### WORK TO COMPLETE
Your response should be every line from the entries that includes the string "Music".

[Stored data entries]
+ + + +
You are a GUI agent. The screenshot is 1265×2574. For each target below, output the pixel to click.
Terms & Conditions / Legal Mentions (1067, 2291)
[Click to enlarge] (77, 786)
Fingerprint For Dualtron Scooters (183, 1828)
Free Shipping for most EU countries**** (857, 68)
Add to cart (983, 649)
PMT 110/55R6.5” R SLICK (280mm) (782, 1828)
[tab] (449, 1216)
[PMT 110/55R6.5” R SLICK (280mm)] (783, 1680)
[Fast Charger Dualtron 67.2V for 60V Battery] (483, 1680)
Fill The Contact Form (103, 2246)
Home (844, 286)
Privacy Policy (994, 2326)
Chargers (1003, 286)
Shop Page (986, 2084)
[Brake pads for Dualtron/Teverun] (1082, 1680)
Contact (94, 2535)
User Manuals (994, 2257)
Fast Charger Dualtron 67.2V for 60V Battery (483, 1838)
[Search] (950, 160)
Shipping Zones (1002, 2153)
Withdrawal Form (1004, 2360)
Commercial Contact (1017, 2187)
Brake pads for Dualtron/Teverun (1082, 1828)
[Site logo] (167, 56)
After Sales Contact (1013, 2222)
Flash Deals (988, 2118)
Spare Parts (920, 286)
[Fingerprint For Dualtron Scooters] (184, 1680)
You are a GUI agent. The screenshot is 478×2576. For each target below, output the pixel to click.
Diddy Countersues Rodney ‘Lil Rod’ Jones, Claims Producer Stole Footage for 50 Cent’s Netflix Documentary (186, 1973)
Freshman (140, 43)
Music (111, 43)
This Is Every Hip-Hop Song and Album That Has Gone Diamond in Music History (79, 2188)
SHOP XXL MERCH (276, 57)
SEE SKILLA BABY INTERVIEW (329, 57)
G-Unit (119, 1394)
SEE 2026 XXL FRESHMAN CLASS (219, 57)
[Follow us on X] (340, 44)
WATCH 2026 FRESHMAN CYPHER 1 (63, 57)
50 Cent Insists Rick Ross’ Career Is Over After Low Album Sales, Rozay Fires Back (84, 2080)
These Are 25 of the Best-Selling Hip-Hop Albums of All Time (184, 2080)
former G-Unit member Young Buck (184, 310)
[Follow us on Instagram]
+ + + +
### SOLUTION
Music (111, 43)
This Is Every Hip-Hop Song and Album That Has Gone Diamond in Music History (79, 2188)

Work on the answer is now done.